熊本民謡「牛深三下り」は、「うしぶかさんさがり」と読みます。
三下りは三味線の三弦を一音下げることで、いわゆるチューニングのことです。
一音下げることで粋な音を奏でられるそうです。
この唄は「牛深ハイヤ節」の前唄として唄われています。
球磨川舟唄

人吉から八代へ至る雄大な川の流れを舞台に、船乗りたちの心意気や日々の営みを映し出す熊本の民謡です。
尺八や三味線が奏でる旋律は、軽快さのなかにどこか懐かしい哀愁をただよわせ、聴く者を悠久のときの流れへと誘います。
本作は、舟運が盛んだった時代から口伝えで守られてきた作品で、現在でも地域のお祭りや民謡の大会などで歌い継がれています。
熊本の自然や人々の暮らしに思いをはせたいときに、ぜひ耳を傾けてほしい1曲です。
福連木子守唄

熊本の天草地方に息づくこの子守唄は、幼子を寝かしつける優しい調べのなかに、故郷を遠く離れて奉公する少女たちの切実な思いが込められた作品です。
子守の日常や、死後の願いを口にする様子を描いた歌詞からは、当時の過酷な生活や望郷の念がうかがえます。
この歌は安政年間以前、1850年代より前から歌い継がれてきたと伝えられている1曲。
1995年から毎年開催されている「福連木子守唄&童謡まつり」では、地域の子供たちによって大切に歌い継がれているのです。
人々の暮らしの営みや魂が宿る旋律に、そっと耳を傾けてみてはいかがでしょうか。
葵さんの御門(祭禮の唄)

熊本の祭礼に根ざした、心に響く伝統の調べ。
五音音階の素朴で荘厳なメロディが、聴く人を祭りの喜びへと誘います。
本作は「熊本地方民謡」として伝承され、現在も地元熊本の祭りなどで演奏されることがあるのだそうです。
ピアノ編曲版やボーカル版の楽譜も販売されており、熊本に根付いた歌として広く知られています。
日本の伝統音楽や、地域に息づく文化の温かみに触れたい方が聴けば、穏やかな気持ちで満たされることでしょう。
阿蘇干草切唄坂梨文男

熊本県阿蘇の的石地区で唄われていた民謡「阿蘇干草切唄」です。
昭和初期頃までは唄われていたようですが、その後長い間途絶えてしまったようです。
阿蘇の民謡を伝えていこうと立ち上がったのが坂梨文男さんで、この「阿蘇干草切唄」を復活させ、地域の子供たちにも披露し指導しているそうです。
熊本の民謡・童謡・わらべうた。

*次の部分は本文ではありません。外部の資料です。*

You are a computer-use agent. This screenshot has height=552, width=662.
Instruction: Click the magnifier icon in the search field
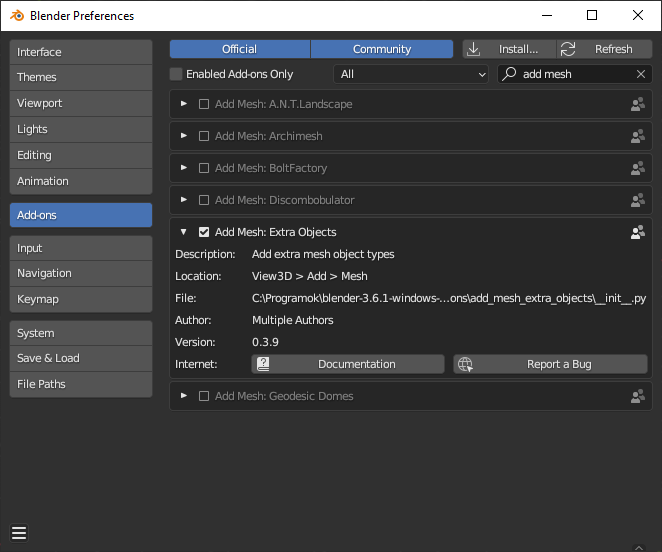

歌い継がれる故郷のこころ(41〜50)
阿蘇の朝草切り唄山本時雄
熊本県阿蘇地方で唄い継がれてきた民謡「阿蘇の朝草切り唄」です。
早朝、一番鳥の次に鳴く二番鳥が鳴く頃、「朝草」を切る様子が唄われています。
朝靄に包まれた山道を行き、広い野原でサクサクと草花を切る…その様子を思い浮かべるだけでも清々しい気分になります。
大鞘節

肥後八代郡地方に伝わる民謡「大鞘節」は、「おざやぶし」と読みます。
文政2年に完成した「四百町新地」の干拓工事から生まれた「大鞘節」が、安政2年に築造された干拓地「八代新地地区」に伝わり、八代新地大鞘節として現在まで唄い継がれてきました。
肥後米音頭ばってん荒川

熊本県熊本市出身の俳優、ローカルタレント、演歌歌手のばってん荒川さんが唄う「肥後米音頭」です。
「肥後の米は日本一の米」と、自信を持って力強く唄っています。
豊年万作を願って、そして豊年万作を喜ぶ人々の顔が目に浮かぶようです。
鹿北茶山唄上田裕子

「鹿北茶山唄」は、熊本県最北の鹿北町(現在の山鹿市鹿北町)に伝わる民謡です。
鹿北町は昔からお茶の産地として知られていて、旧藩時代から茶摘みの時期になると大勢の茶摘み娘が働きに来ていました。
その茶摘み娘たちが唄っていた仕事唄が「鹿北茶山唄」です。
豪傑節佐竹守

熊本県に伝わる民謡「豪傑節」は、西南戦争を唄った民謡・俗謡です。
同じ西南戦争を唄った民謡「田原坂」が元唄で、元唄を三弦調にアレンジしたものが「豪傑節」です。
元唄を「豪傑唄」、アレンジしたものを「新豪傑唄」と呼ぶこともあります。